Fearing for their lives under increasing German brutality and random shootings, the Riess family fled to Warsaw. All of Warsaw's Jewish population (over 400,000) was forced to live in a sealed-off, overcrowded ghetto, where food, medicine, housing and sanitation were inadequate. Children risked their lives in order to smuggle food into the ghetto for their families. Thousands of people died in the streets from starvation, disease and exposure. The Nazis raided the ghetto randomly, and performed acts of horrible brutality on its residents.
In the midst of all the horror, the Jews of Warsaw were able to maintain a semblance of a cultural life. Concerts, plays, and poetry readings were common.

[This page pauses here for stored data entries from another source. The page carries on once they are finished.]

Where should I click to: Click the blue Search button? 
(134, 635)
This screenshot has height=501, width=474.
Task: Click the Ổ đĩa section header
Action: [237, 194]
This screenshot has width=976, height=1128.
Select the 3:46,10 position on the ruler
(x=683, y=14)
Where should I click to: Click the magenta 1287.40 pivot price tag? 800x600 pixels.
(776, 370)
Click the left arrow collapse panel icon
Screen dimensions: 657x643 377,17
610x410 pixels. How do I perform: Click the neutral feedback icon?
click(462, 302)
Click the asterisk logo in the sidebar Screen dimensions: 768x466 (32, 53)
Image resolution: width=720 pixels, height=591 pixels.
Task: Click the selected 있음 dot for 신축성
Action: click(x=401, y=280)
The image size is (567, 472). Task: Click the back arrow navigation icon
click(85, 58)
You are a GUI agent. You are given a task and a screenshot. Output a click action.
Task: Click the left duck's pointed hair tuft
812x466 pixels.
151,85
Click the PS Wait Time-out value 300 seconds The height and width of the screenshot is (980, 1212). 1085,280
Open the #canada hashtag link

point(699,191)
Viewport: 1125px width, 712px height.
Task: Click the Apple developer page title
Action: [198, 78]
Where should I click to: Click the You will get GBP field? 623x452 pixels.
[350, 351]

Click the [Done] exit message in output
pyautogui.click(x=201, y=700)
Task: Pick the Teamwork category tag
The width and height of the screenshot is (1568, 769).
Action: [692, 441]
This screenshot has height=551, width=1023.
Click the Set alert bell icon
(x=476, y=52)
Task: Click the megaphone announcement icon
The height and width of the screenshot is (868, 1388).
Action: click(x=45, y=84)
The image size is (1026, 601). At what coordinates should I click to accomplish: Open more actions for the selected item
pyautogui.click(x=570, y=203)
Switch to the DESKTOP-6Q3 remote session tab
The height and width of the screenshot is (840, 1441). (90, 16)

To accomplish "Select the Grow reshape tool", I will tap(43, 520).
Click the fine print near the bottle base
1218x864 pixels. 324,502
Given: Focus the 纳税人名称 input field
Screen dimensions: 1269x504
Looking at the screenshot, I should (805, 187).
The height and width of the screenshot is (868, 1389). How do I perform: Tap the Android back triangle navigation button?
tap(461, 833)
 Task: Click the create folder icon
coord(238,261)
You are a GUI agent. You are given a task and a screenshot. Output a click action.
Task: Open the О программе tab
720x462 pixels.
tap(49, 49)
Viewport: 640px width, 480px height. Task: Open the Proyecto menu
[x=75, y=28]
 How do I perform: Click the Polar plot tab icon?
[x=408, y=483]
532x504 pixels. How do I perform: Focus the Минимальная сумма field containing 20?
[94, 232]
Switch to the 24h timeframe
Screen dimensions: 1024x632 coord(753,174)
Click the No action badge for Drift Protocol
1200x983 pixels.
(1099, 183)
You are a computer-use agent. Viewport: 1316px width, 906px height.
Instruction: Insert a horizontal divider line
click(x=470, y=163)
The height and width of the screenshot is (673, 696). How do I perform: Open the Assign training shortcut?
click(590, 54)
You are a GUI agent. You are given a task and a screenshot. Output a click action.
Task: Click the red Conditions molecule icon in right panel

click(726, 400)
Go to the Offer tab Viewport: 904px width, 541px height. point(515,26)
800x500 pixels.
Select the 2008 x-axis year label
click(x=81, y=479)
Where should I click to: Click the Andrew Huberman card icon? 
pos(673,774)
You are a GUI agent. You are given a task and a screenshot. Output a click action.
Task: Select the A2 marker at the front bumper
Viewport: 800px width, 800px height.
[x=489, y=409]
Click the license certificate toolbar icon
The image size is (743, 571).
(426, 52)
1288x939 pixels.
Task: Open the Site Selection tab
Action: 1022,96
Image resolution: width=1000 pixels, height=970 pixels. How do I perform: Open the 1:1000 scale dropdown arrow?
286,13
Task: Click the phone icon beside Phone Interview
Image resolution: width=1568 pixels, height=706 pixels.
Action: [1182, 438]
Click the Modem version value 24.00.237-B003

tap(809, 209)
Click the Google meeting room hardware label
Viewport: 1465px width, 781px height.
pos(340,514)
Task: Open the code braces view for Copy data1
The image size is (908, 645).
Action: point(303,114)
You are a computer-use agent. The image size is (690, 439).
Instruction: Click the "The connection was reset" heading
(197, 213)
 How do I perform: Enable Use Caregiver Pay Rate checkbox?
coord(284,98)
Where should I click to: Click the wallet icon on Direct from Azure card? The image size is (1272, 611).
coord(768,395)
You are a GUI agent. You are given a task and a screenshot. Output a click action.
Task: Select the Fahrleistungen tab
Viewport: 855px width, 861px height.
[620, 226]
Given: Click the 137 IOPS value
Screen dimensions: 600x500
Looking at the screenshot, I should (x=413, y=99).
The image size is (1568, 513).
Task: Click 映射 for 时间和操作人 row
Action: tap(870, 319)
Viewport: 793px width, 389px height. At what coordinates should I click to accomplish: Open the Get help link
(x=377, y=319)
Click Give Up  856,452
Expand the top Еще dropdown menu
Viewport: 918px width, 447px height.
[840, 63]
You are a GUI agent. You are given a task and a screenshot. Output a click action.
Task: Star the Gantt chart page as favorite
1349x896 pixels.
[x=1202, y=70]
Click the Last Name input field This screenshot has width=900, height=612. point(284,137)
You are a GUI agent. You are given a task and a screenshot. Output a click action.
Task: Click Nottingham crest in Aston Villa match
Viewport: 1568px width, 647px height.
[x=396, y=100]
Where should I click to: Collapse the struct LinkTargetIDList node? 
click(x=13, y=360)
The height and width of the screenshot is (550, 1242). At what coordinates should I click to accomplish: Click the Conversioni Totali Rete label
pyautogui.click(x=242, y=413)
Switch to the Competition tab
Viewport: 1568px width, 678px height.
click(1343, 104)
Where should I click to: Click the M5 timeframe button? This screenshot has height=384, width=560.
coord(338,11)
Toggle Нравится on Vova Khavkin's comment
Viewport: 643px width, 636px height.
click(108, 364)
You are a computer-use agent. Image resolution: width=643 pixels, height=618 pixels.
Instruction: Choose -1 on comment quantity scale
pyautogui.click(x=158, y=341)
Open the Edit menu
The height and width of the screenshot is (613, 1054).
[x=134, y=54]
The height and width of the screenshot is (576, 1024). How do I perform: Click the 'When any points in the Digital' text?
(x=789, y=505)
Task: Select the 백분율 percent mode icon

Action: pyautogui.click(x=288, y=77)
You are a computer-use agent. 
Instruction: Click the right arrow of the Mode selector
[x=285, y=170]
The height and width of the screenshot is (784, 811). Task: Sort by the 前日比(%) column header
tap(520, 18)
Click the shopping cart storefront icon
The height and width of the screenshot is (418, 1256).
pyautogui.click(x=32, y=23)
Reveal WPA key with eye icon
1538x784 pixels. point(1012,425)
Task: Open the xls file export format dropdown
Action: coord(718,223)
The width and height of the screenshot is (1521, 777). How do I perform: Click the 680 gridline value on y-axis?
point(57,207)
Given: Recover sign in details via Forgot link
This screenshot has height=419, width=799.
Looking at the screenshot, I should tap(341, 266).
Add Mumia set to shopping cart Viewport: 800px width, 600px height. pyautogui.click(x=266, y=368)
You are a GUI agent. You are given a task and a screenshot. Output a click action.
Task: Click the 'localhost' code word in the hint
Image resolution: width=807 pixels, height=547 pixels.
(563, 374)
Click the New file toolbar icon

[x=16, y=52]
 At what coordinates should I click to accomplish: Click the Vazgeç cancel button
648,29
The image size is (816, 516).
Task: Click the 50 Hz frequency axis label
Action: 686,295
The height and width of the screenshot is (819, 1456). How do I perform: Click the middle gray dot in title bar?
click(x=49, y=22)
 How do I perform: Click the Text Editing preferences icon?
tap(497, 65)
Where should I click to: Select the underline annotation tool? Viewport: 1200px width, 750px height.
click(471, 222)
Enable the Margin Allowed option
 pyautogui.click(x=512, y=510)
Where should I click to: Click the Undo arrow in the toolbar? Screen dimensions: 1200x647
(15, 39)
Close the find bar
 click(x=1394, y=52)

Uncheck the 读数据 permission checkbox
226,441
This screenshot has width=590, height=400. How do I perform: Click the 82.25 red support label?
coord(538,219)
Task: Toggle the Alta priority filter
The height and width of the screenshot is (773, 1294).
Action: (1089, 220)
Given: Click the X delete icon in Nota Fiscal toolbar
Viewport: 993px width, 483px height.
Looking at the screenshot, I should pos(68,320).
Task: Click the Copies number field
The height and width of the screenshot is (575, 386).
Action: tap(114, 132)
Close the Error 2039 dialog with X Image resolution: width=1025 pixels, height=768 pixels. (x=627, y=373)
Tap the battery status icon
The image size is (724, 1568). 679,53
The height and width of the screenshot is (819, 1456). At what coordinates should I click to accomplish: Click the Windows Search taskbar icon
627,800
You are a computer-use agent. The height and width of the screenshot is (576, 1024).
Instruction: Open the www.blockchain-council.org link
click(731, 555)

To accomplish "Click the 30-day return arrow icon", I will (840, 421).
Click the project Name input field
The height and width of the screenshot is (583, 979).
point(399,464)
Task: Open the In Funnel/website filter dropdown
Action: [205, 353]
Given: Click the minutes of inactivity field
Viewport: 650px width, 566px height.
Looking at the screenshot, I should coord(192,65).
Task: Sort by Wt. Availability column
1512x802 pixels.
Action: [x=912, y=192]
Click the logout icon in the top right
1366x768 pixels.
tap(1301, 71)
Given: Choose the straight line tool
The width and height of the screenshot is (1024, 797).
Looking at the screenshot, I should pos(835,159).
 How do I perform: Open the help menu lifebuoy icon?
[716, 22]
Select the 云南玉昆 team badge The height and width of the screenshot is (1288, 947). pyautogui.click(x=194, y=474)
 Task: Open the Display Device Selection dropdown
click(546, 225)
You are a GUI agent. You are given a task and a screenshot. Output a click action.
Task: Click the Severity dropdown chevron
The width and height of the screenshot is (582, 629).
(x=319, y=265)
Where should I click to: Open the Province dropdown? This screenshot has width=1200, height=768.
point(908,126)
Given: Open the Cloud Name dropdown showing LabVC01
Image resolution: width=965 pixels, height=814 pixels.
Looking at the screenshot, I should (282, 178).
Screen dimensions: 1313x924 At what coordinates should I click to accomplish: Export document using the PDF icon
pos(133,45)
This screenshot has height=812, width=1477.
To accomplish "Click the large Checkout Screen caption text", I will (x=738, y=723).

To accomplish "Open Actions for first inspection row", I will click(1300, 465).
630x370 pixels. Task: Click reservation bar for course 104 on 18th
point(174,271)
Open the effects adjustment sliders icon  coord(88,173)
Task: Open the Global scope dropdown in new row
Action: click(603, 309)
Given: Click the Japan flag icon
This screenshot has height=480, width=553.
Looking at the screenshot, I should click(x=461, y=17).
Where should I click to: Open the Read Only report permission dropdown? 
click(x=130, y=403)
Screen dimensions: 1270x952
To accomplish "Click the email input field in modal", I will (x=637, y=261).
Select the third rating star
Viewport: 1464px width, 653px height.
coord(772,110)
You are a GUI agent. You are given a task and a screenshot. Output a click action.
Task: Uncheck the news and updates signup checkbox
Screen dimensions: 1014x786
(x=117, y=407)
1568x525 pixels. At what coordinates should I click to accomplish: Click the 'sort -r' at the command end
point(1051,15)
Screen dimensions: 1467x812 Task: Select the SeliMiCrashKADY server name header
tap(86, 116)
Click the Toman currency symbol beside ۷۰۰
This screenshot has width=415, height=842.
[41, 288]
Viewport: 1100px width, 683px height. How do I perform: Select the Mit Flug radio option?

In July 1942, the Nazis began deporting Warsaw's Jews to the Treblinka death camp. Daily mass deportations became common. During the next seven weeks a total of 265,000 Jews were deported to Treblinka. Almost all were murdered upon arrival. The deportations were temporarily halted in September. In April 1943, the Nazis decided to deport the 65,000 remaining Jews to Treblinka.
They met fierce resistance. Horribly outnumbered and poorly armed, 1,200 Jewish fighters held out for nearly a month. Their main weapons were grenades and other incendiary devices. The Germans set fires to force people out of their hiding places and combed the ghetto searching for survivors.
On May 16, 1943, the Nazis announced that the uprising had been crushed. Lolek, his mother, and sister Halinka were killed during the revolt. Lolek was fifteen years old.